42
votes

When using dev mode with a Symfony2.x application, one usually works in locale. Hence, such function does not works as expected (for instance, try to get the current IP under localhost). This could be a problem, e.g. when one try to use such ip-based web service. Hence, I just want to know how to check inside a controller if the Symfony2 application is running in dev mode or not. In that way one can set the behavior of the controller depending by the mode.

Any idea?

9
Can I suggest you to take a look at my answer which I think is more appropriate than the accepted one? - Veve

9 Answers

60
votes

To get the current environment in a Controller you can use:

$this->container->getParameter('kernel.environment');

So you just put that in an if() statement to check if it equals to dev.

27
votes

As of Symfony 2.5 it could be done as:

$this->container->get('kernel')->getEnvironment();

Directly asking Kernel of it's environment looks nicer than searching for parameter.

17
votes

Since you want to know if you are in dev mode (not necessarilly the environment named "dev"), you can retrieve the kernel from the service container and check the isDebug method return:

$kernel = $this->get('kernel');
$devMode = $kernel->isDebug();

As noted in the documentation (emphasis is mine),

Important, but unrelated to the topic of environments is the true or false argument as the second argument to the AppKernel constructor. This specifies if the application should run in "debug mode". Regardless of the environment, a Symfony application can be run with debug mode set to true or false. This affects many things in the application, such as displaying stacktraces on error pages or if cache files are dynamically rebuilt on each request. Though not a requirement, debug mode is generally set to true for the dev and test environments and false for the prod environment.

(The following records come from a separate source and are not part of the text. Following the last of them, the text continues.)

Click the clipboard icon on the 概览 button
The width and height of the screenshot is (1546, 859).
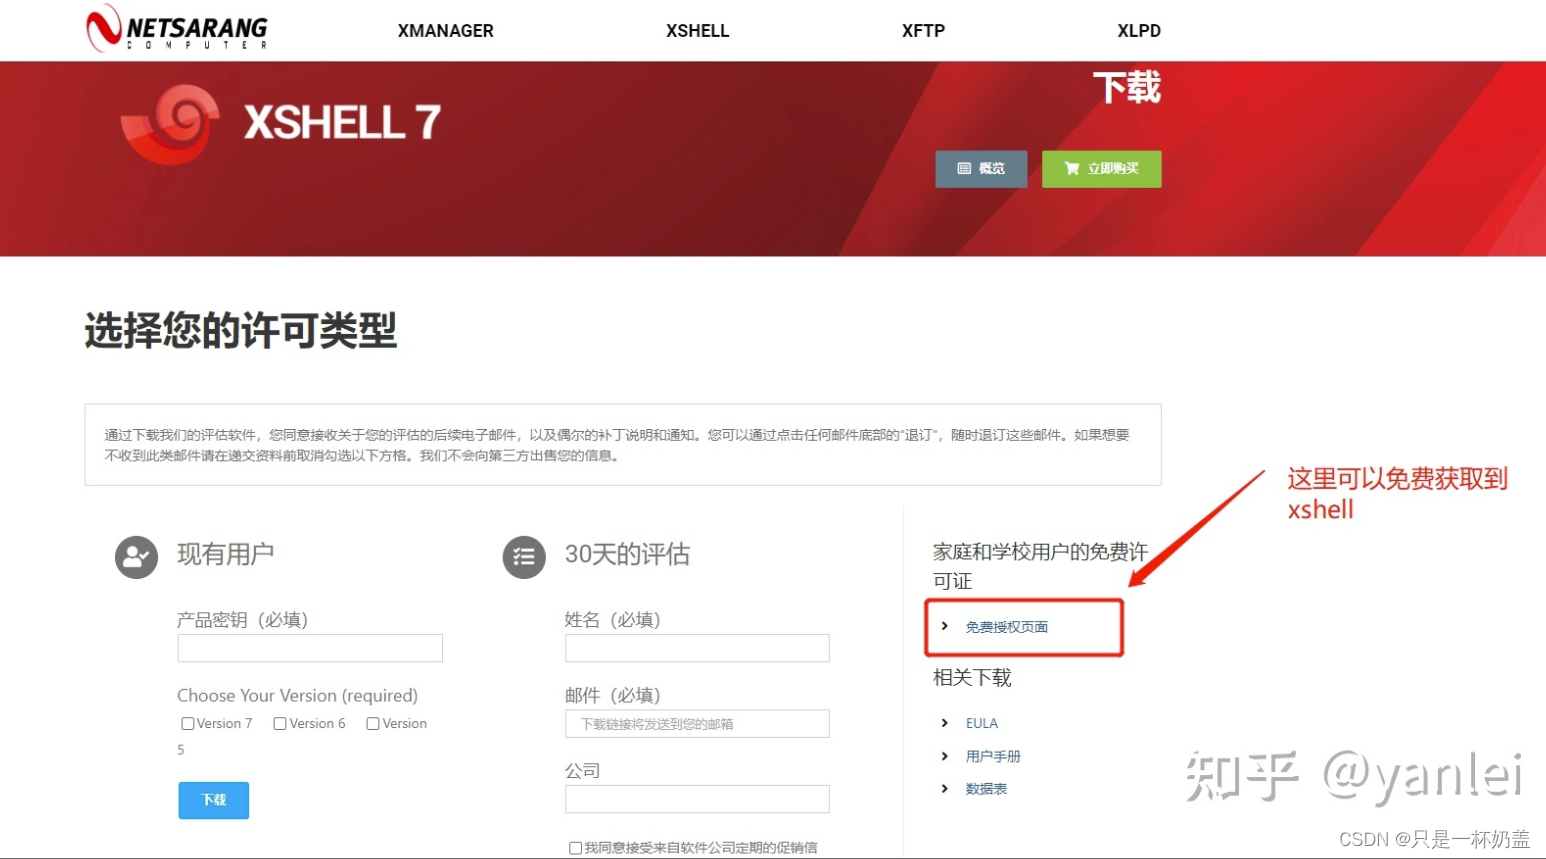click(x=963, y=168)
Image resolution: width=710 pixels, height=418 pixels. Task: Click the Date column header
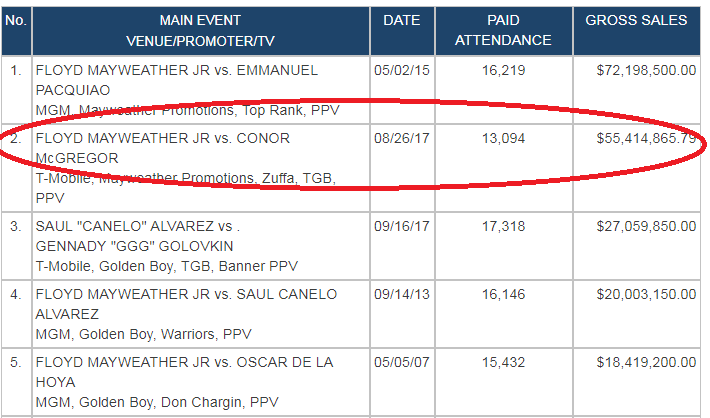point(400,20)
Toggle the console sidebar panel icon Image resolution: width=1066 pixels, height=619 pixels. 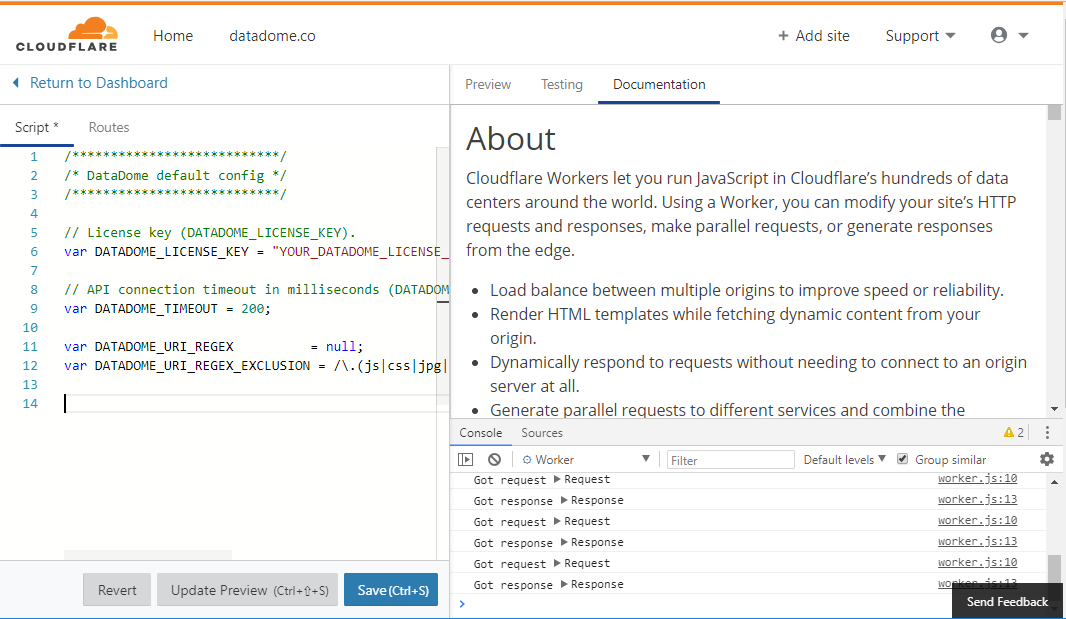[465, 460]
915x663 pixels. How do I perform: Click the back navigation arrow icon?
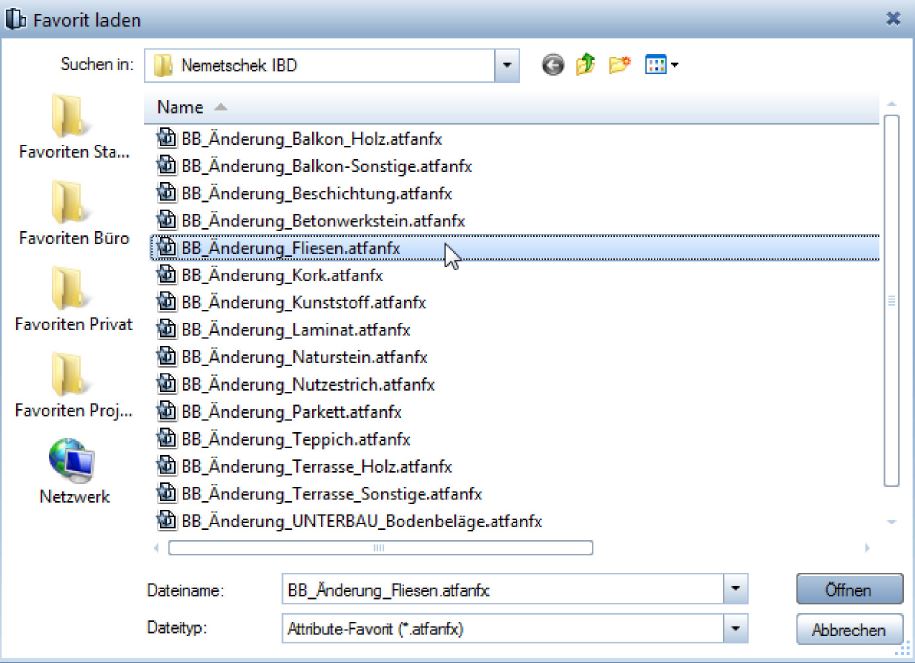coord(553,66)
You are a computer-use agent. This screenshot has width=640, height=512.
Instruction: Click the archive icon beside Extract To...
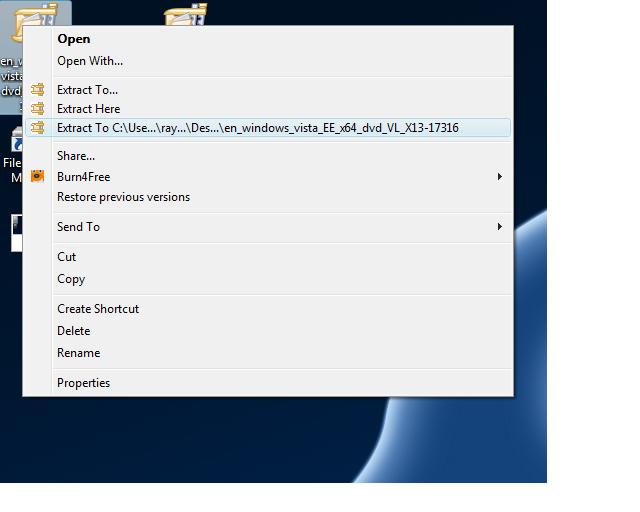pos(38,90)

Internally, the value of the debug mode becomes the kernel.debug parameter used inside the service container.

17
votes

Symfony 3.3/4/5+ Solution

Here is 2017 and Symfony 3.3+ version using Constructor Injection.

Instead of passing you whole application (= container), you could pass only the parameter you need:

1. Service config

# app/config/services.yml
services:
    _defaults:
        autowire: true

    App\Controller\SomeController:
        arguments: ['%kernel.environment%']

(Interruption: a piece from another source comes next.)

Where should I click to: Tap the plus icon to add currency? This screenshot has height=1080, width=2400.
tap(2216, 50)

If you don't understand this syntax, check this post explaining Symfony DI news in before/after examples.

2. The Controller

namespace App\Controller;

final class SomeController
{
    /**
     * @var string
     */
    private $environment;

    public function __construct(string $environment)
    {
        $this->environment = $environment;
    }

    public function someAction()
    {
        $this->environment...
        // any operations you need
    }
}


Why to avoid passing Container in Controller?

The most important thing in the code is consistency.

  • If you prefer static and service locators (= service you can pass anywhere to get any other service), use it.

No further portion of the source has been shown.